Data extract.
_ _ _ _
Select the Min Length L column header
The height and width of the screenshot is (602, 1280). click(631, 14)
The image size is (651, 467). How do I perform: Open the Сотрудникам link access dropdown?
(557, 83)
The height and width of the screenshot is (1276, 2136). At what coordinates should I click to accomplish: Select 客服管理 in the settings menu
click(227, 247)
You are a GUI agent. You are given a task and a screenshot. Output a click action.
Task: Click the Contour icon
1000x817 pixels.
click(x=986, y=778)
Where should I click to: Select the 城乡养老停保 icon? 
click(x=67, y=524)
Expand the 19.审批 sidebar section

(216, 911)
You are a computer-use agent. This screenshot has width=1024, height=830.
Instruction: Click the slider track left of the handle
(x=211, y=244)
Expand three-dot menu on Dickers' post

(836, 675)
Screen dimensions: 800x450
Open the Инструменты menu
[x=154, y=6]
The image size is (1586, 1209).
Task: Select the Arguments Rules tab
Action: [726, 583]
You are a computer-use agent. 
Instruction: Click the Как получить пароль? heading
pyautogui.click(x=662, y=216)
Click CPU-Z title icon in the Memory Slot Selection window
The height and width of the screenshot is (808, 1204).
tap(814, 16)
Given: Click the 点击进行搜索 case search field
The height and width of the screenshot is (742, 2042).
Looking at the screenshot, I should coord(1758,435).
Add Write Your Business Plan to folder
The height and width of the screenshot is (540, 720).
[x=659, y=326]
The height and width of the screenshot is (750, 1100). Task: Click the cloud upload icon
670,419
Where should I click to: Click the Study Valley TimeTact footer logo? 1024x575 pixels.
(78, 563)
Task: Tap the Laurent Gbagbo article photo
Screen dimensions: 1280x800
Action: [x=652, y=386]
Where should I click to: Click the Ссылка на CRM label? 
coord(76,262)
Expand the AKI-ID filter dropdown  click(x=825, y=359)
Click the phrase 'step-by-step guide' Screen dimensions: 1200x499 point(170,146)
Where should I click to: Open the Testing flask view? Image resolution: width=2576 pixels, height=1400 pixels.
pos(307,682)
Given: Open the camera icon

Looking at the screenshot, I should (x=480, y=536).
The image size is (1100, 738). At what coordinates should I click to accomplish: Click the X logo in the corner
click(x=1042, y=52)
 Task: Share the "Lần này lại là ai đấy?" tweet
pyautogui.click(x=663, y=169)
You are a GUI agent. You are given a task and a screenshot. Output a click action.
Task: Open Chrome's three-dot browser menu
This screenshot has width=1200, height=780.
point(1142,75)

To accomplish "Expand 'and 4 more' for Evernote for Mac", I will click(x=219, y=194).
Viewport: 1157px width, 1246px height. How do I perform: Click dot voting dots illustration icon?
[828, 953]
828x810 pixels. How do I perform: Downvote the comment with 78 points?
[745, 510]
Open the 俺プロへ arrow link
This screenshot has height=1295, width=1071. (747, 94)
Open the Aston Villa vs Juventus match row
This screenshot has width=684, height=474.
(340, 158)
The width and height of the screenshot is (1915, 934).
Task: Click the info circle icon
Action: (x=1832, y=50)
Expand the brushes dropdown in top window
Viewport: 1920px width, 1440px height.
_ _ _ _
What to produce.
Reproduce all of the lines above, swapping every "Screen dimensions" for "Display size" and keeping everything else the same.

Output of the task.
Select the Min Length L column header
The height and width of the screenshot is (602, 1280). click(631, 14)
The image size is (651, 467). How do I perform: Open the Сотрудникам link access dropdown?
(557, 83)
The height and width of the screenshot is (1276, 2136). At what coordinates should I click to accomplish: Select 客服管理 in the settings menu
click(227, 247)
You are a GUI agent. You are given a task and a screenshot. Output a click action.
Task: Click the Contour icon
1000x817 pixels.
click(x=986, y=778)
Where should I click to: Select the 城乡养老停保 icon? 
click(x=67, y=524)
Expand the 19.审批 sidebar section

(216, 911)
You are a computer-use agent. This screenshot has width=1024, height=830.
Instruction: Click the slider track left of the handle
(x=211, y=244)
Expand three-dot menu on Dickers' post

(836, 675)
Display size: 800x450
Open the Инструменты menu
[x=154, y=6]
The image size is (1586, 1209).
Task: Select the Arguments Rules tab
Action: [726, 583]
You are a computer-use agent. 
Instruction: Click the Как получить пароль? heading
pyautogui.click(x=662, y=216)
Click CPU-Z title icon in the Memory Slot Selection window
The height and width of the screenshot is (808, 1204).
tap(814, 16)
Given: Click the 点击进行搜索 case search field
The height and width of the screenshot is (742, 2042).
Looking at the screenshot, I should coord(1758,435).
Add Write Your Business Plan to folder
The height and width of the screenshot is (540, 720).
[x=659, y=326]
The height and width of the screenshot is (750, 1100). Task: Click the cloud upload icon
670,419
Where should I click to: Click the Study Valley TimeTact footer logo? 1024x575 pixels.
(78, 563)
Task: Tap the Laurent Gbagbo article photo
Display size: 1280x800
Action: [x=652, y=386]
Where should I click to: Click the Ссылка на CRM label? 
coord(76,262)
Expand the AKI-ID filter dropdown  click(x=825, y=359)
Click the phrase 'step-by-step guide' Display size: 1200x499 point(170,146)
Where should I click to: Open the Testing flask view? Image resolution: width=2576 pixels, height=1400 pixels.
pos(307,682)
Given: Open the camera icon

Looking at the screenshot, I should (x=480, y=536).
The image size is (1100, 738). At what coordinates should I click to accomplish: Click the X logo in the corner
click(x=1042, y=52)
 Task: Share the "Lần này lại là ai đấy?" tweet
pyautogui.click(x=663, y=169)
You are a GUI agent. You are given a task and a screenshot. Output a click action.
Task: Open Chrome's three-dot browser menu
This screenshot has width=1200, height=780.
point(1142,75)

To accomplish "Expand 'and 4 more' for Evernote for Mac", I will click(x=219, y=194).
Viewport: 1157px width, 1246px height. How do I perform: Click dot voting dots illustration icon?
[828, 953]
828x810 pixels. How do I perform: Downvote the comment with 78 points?
[745, 510]
Open the 俺プロへ arrow link
This screenshot has height=1295, width=1071. (747, 94)
Open the Aston Villa vs Juventus match row
This screenshot has width=684, height=474.
(340, 158)
The width and height of the screenshot is (1915, 934).
Task: Click the info circle icon
Action: (x=1832, y=50)
Expand the brushes dropdown in top window
Viewport: 1920px width, 1440px height.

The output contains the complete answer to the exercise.